### Exercise
Set down, exactly and with nothing added, the lines running from the one that holds "Task: Open the" to the final line of the records. Pictures stay out of the copy.

### Pixel coordinate grounding data
* * *
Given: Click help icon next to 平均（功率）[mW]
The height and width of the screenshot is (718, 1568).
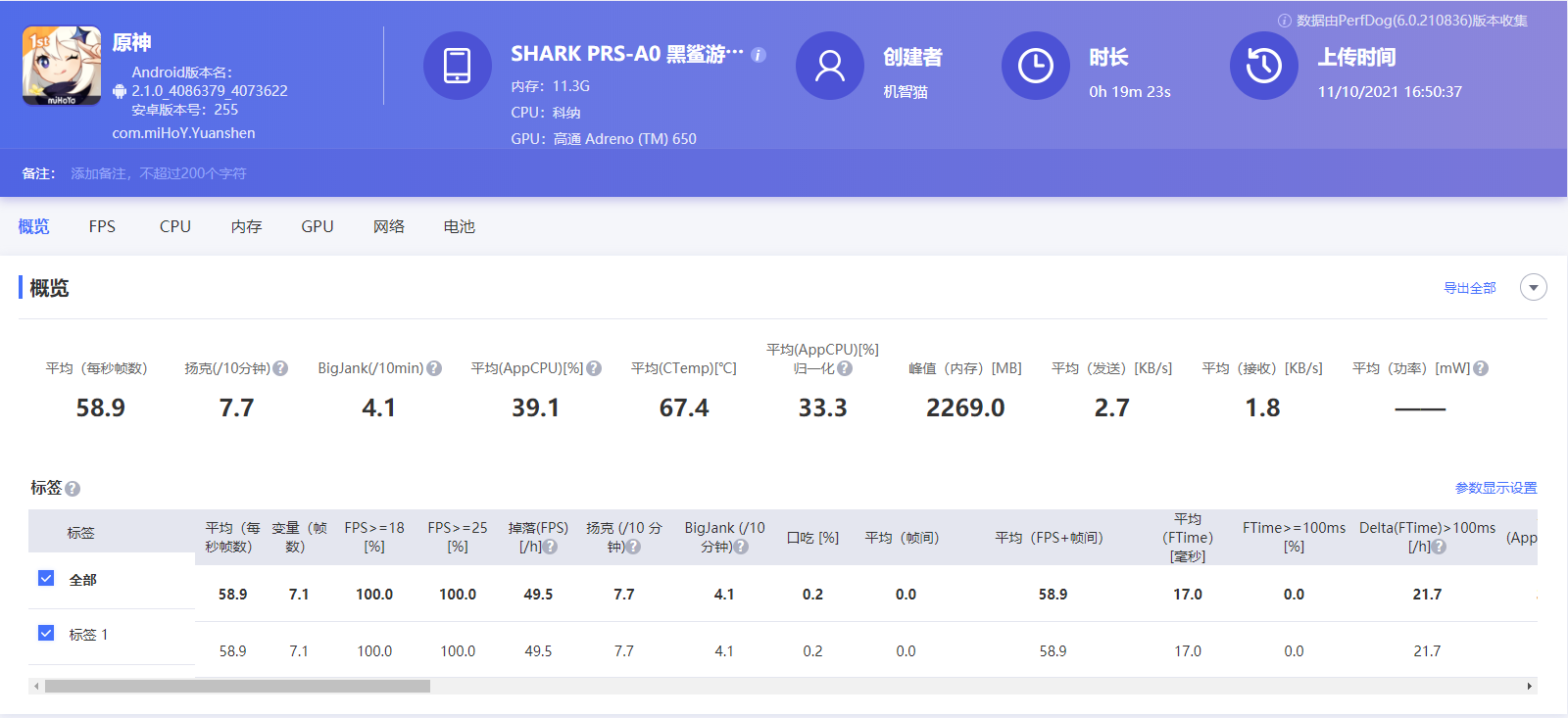Looking at the screenshot, I should tap(1481, 368).
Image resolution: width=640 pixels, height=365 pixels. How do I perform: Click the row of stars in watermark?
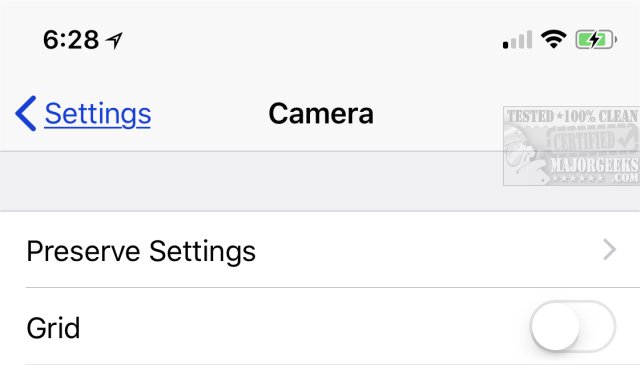pos(577,178)
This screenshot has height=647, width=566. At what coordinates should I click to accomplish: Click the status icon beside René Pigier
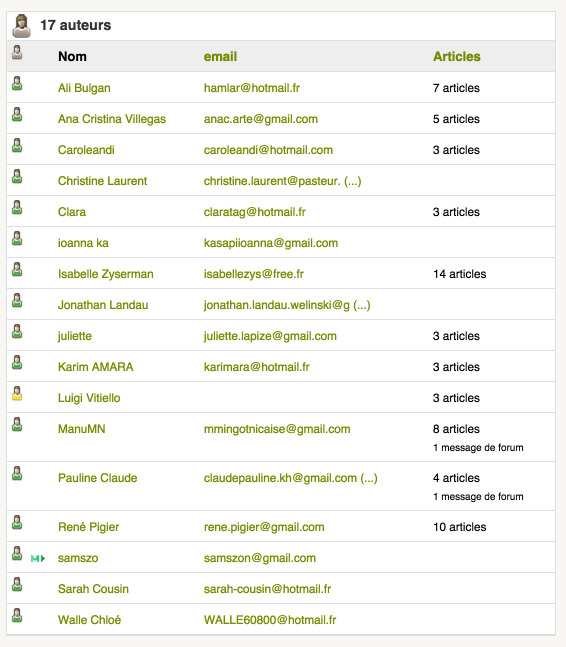(x=17, y=522)
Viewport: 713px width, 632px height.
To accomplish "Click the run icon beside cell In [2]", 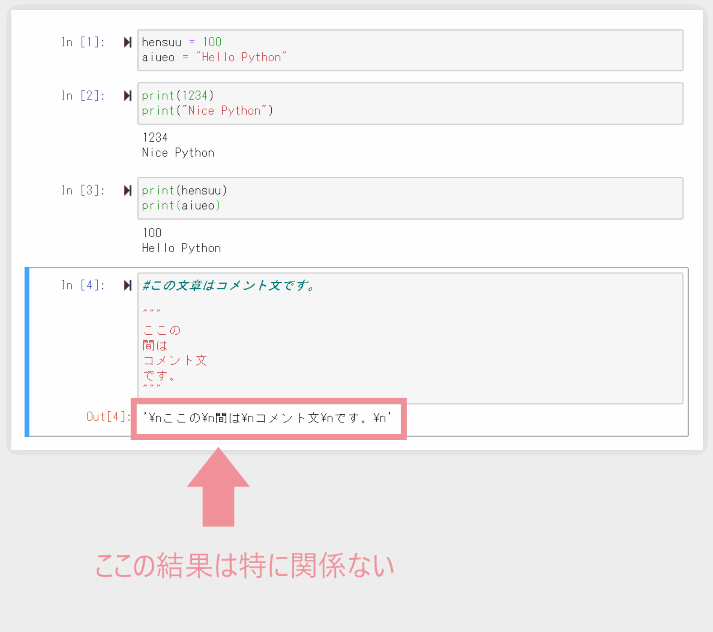I will click(x=127, y=95).
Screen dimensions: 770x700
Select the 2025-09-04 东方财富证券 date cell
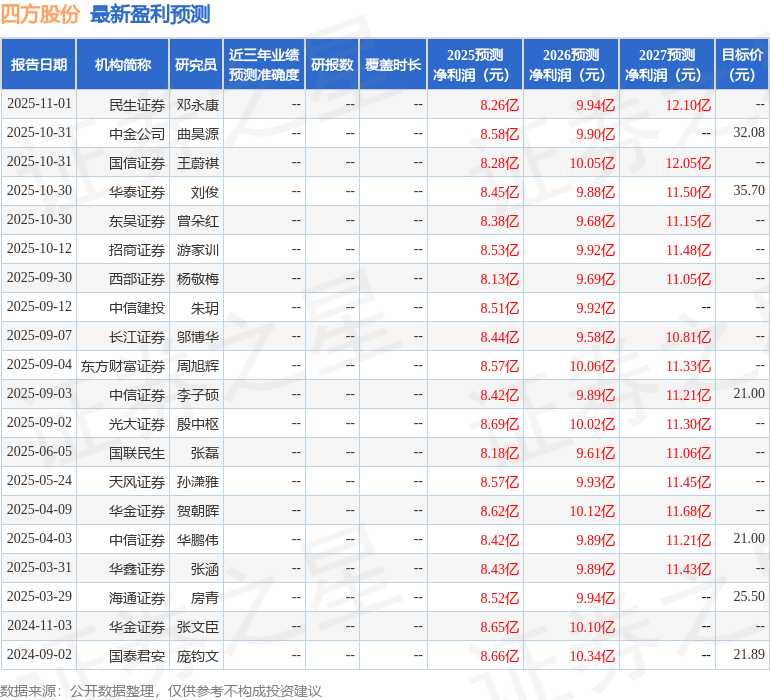point(39,365)
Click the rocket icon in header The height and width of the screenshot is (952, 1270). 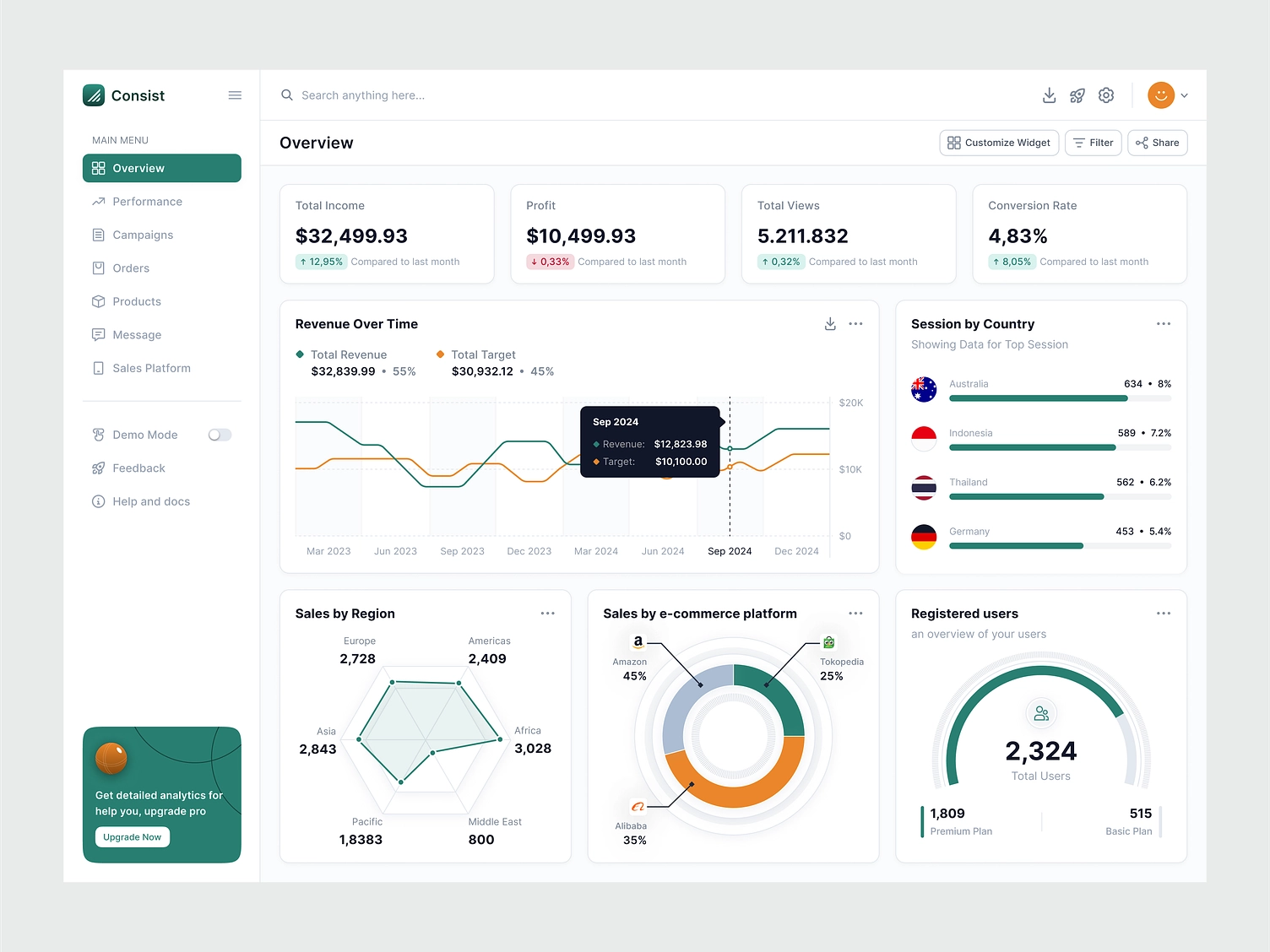pyautogui.click(x=1077, y=95)
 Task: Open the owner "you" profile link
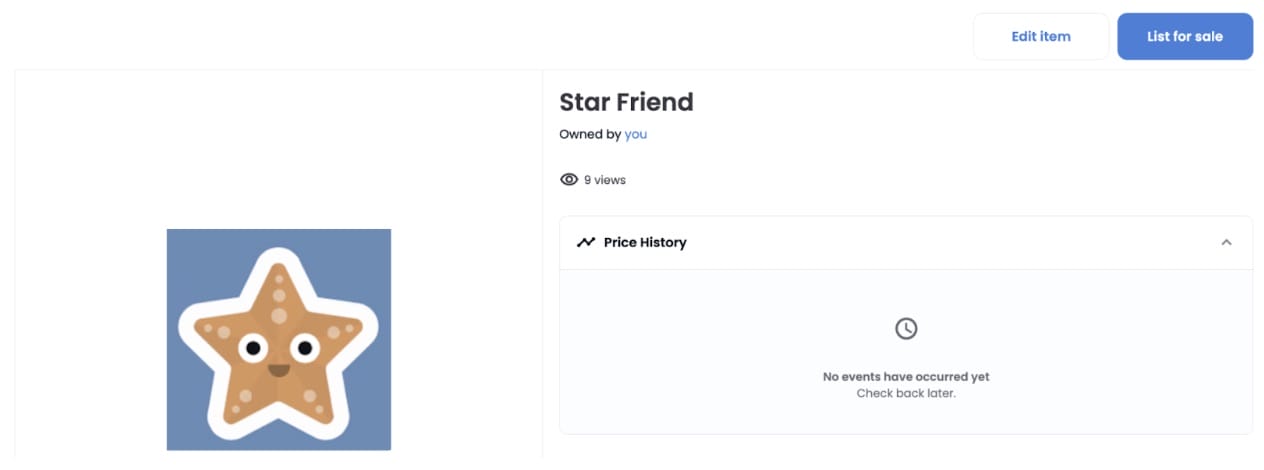coord(635,134)
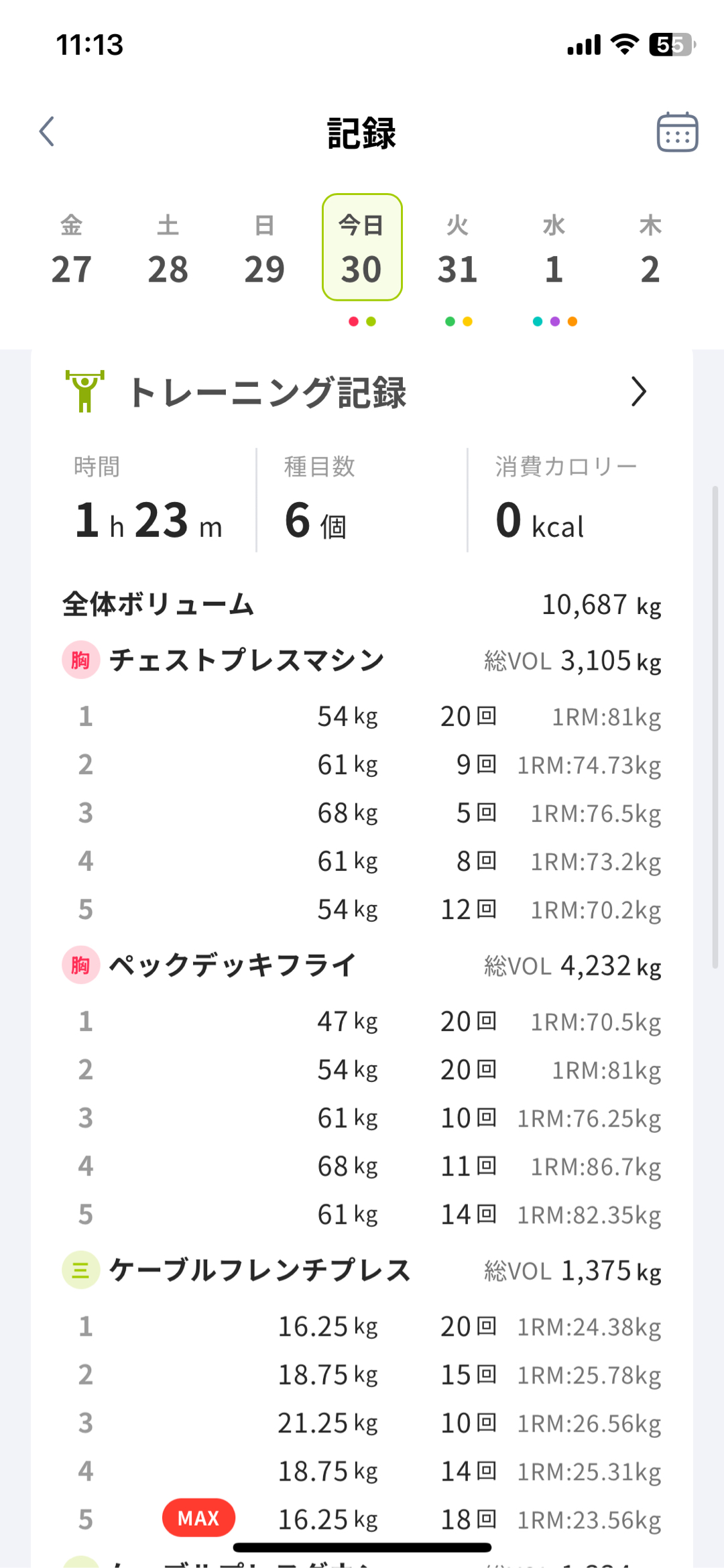The width and height of the screenshot is (724, 1568).
Task: Switch to Sunday 29 date
Action: [265, 249]
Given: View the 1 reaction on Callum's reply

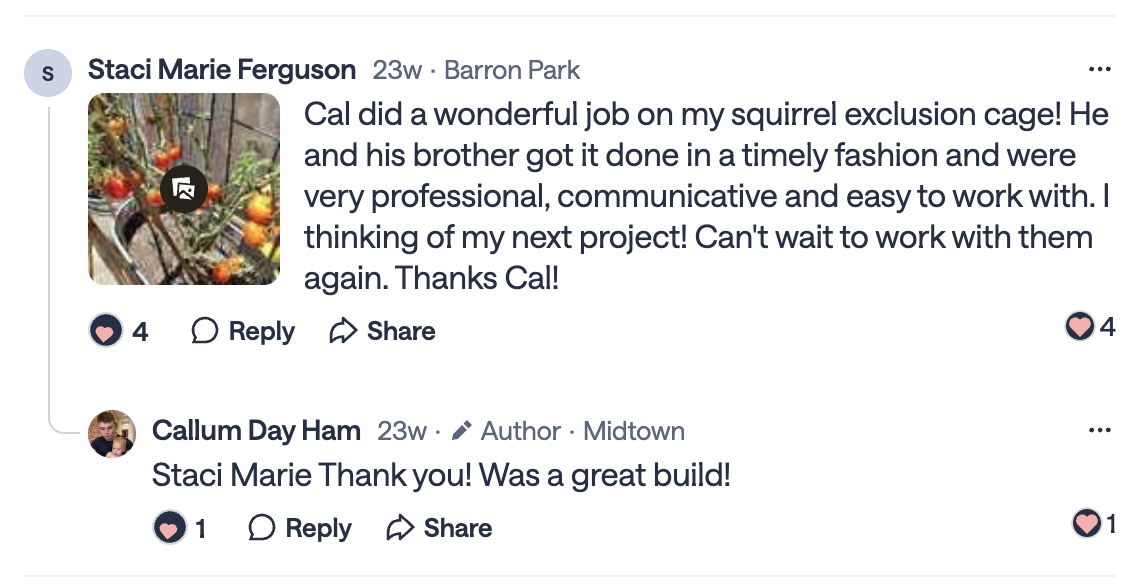Looking at the screenshot, I should tap(1094, 523).
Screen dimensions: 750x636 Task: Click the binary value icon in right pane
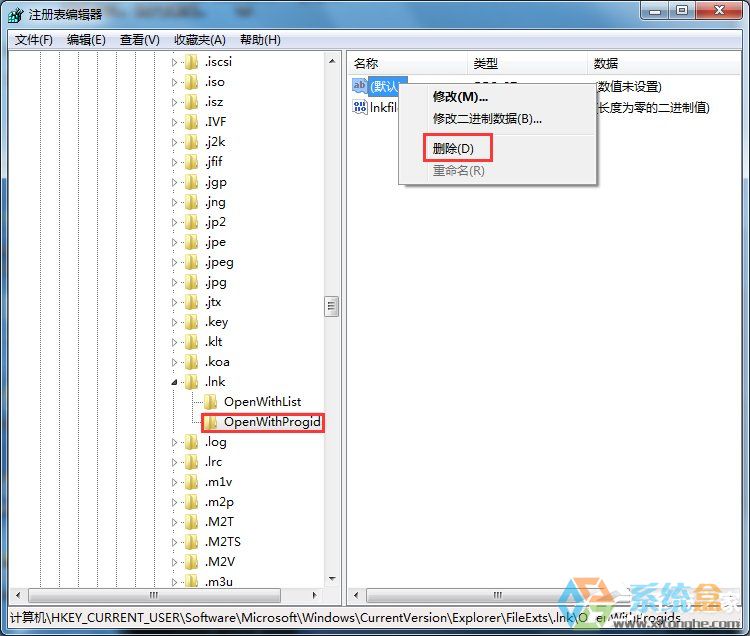360,108
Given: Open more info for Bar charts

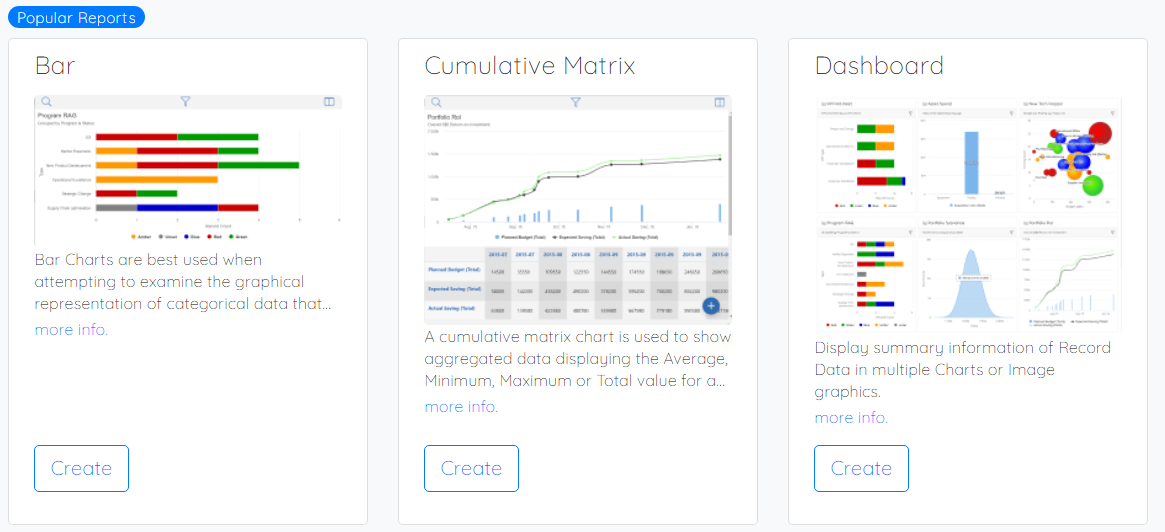Looking at the screenshot, I should point(71,330).
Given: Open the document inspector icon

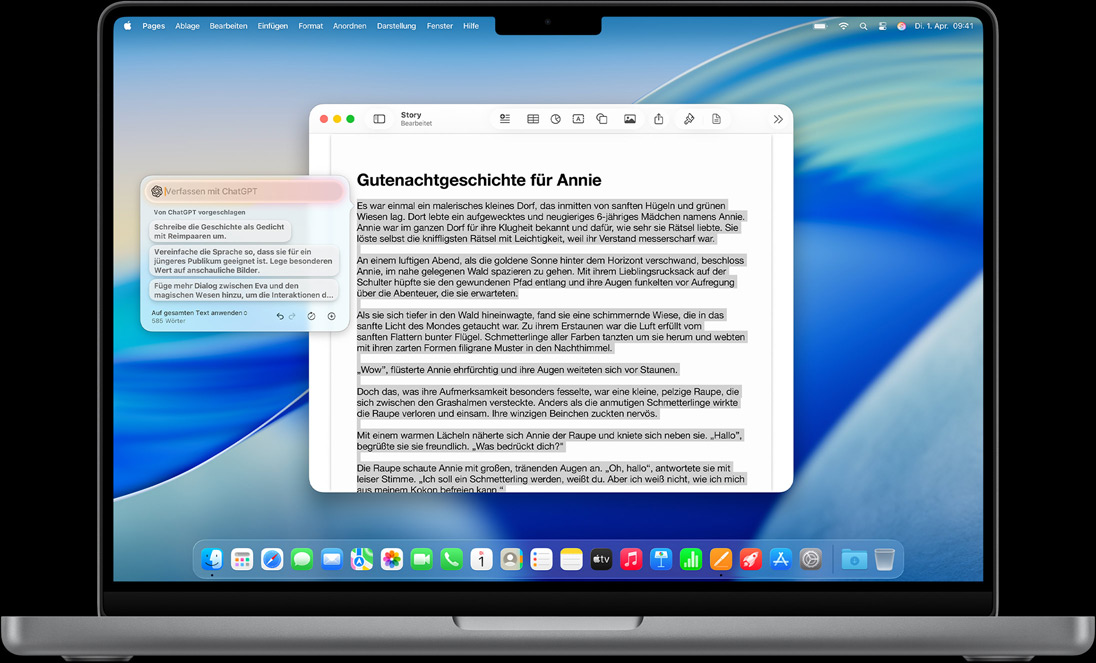Looking at the screenshot, I should tap(716, 118).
* * *
### Answer box
 Task: Open the owner "you" profile link
coord(635,134)
The width and height of the screenshot is (724, 1568).
Task: Switch to Sunday 29 date
Action: [265, 249]
Given: View the 1 reaction on Callum's reply

Looking at the screenshot, I should tap(1094, 523).
Screen dimensions: 750x636 Task: Click the binary value icon in right pane
360,108
Given: Open more info for Bar charts

Looking at the screenshot, I should point(71,330).
Given: Open the document inspector icon

Looking at the screenshot, I should tap(716, 118).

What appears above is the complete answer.